Позже Федор Семенович преподал Балыкову еще один памятный урок. В их группе учился паренек, успевший в жизни хлебнуть всякого лиха: и с милицией был знаком, и с воровской шайкой побратался, и в детской колонии побывал, словом, тертый калач, по прозвищу Зуб.
Зуб курил, умел пить водку и ругался так, что едва ли самый заправский боцман старой школы мог бы выиграть у него соревнование, проводись подобные конкурсы на земле или на море.
Ребята побаивались Зуба, здоров он был необыкновенно, и, что греха таить, завидовали его отваге, независимости, ореолу героя, которыми он сам себя очень заботливо окружал. Однажды Бубнов зашел в мастерскую в тот самый момент, когда Зуб гнусно сквернословил. Зуб не видел мастера и не понял предупредительных знаков ребят. Он умолк, исчерпав солидный запас непечатных слов.

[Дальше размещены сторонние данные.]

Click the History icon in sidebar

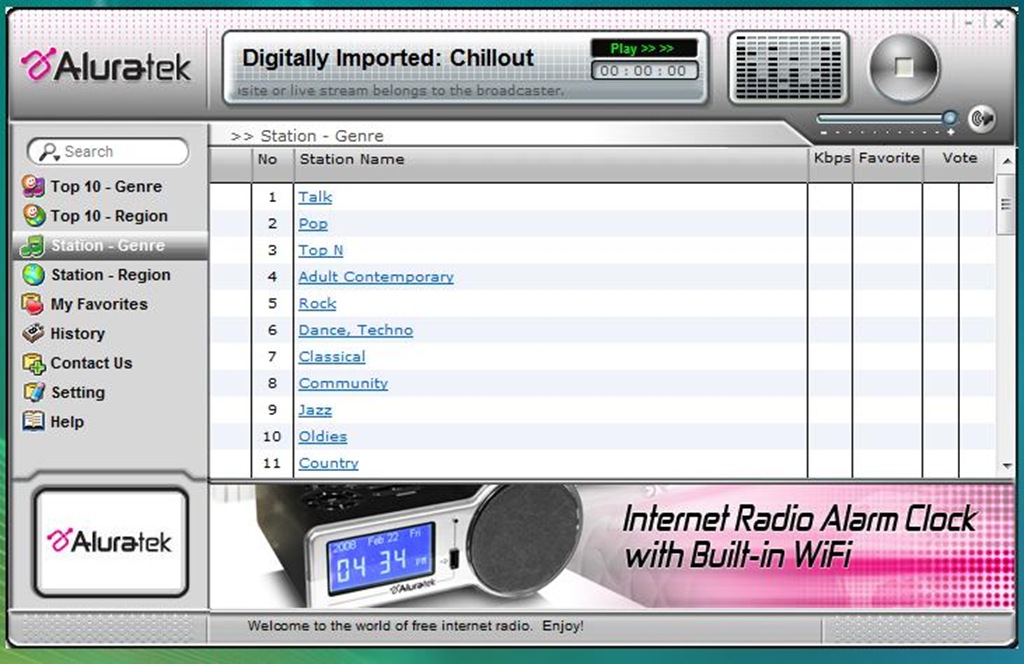tap(34, 333)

И тут в мастерской наступила такая тишина, что парень сразу почувствовал - что-то неладно. Обернулся и глаза в глаза встретился с Федором Семеновичем.
Мастер молчал, внимательно разглядывая своего воспитанника.
Тот принял было самый независимый вид и тоже стал разглядывать своего мастера.
- Пожалуйста, Миша, - вздохнул Бубнов и сказал: - Повтори все специальные термины, только не спеша...
Зуб молчал.
- Не стесняйся, повтори, Миша.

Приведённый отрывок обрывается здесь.